Abstract

The Easterlin paradox (Easterlin, in: Paul, Reder (eds) Nations and household in economic growth: essay in honor of Moses Abramovitz, Academic Press, New York, 1974), for many researchers, is the starting point of studies on the relationship between happiness and GDP and states that after reaching a certain level of income, happiness decreases instead of increasing. The Comparison Theory (Schyns in Soc Indic Res 43:3–2, 1998) and Van Praag and Kapteyn’s (Eur Econ Rev 4(1):33–62, 1973) also show that if an individual’s income increases, it is not related into an increase in income satisfaction and the same mechanism applies to happiness, depending on several aspects. Today and in the future not only the growth of income but also the achievement of happiness have become a political objective and politicians will direct their policy towards these objectives.
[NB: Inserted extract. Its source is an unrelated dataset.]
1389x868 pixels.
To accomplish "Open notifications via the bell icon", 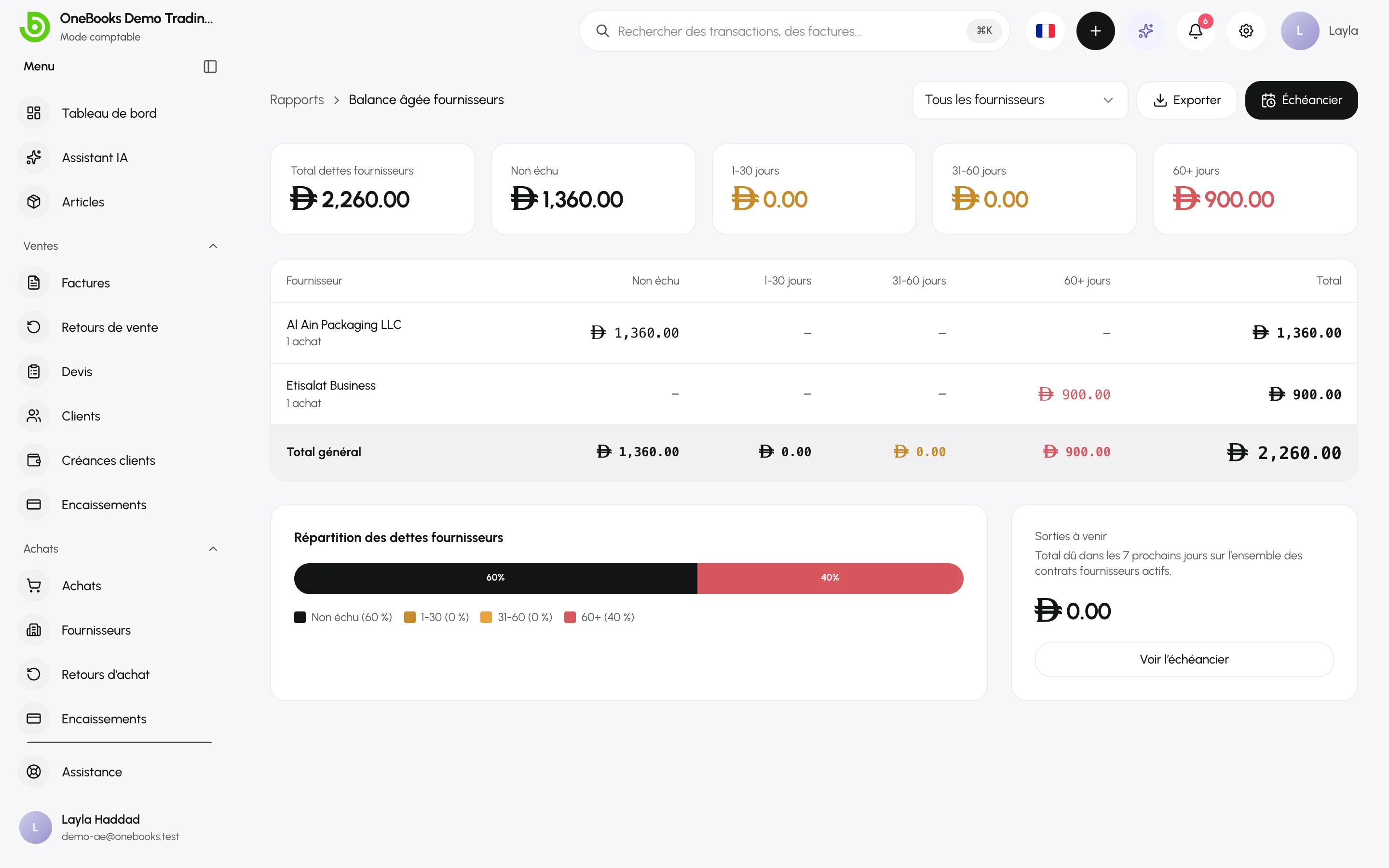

Furthermore, the interpretation of the relation between GDP and happiness remains one of the most recurring controversial errors in the framework and methodology used, although understanding of what makes people happy helps politicians to direct their policies. In Italy the Easterlin paradox seems to have found confirmation, but not a historical explanation also because the study of the relation between GDP and happiness, confirming the need to use appropriate indicators in the study of the relationship between economic development and happiness, for instance alternative national accounts indicators for GDP, or antidepressant expenditure for (un)happiness. The paper suggests “to define happiness before investigating it”, proposing a definition of happiness that also indicates an appropriate methodology to analyze if people can be happy in the economic system.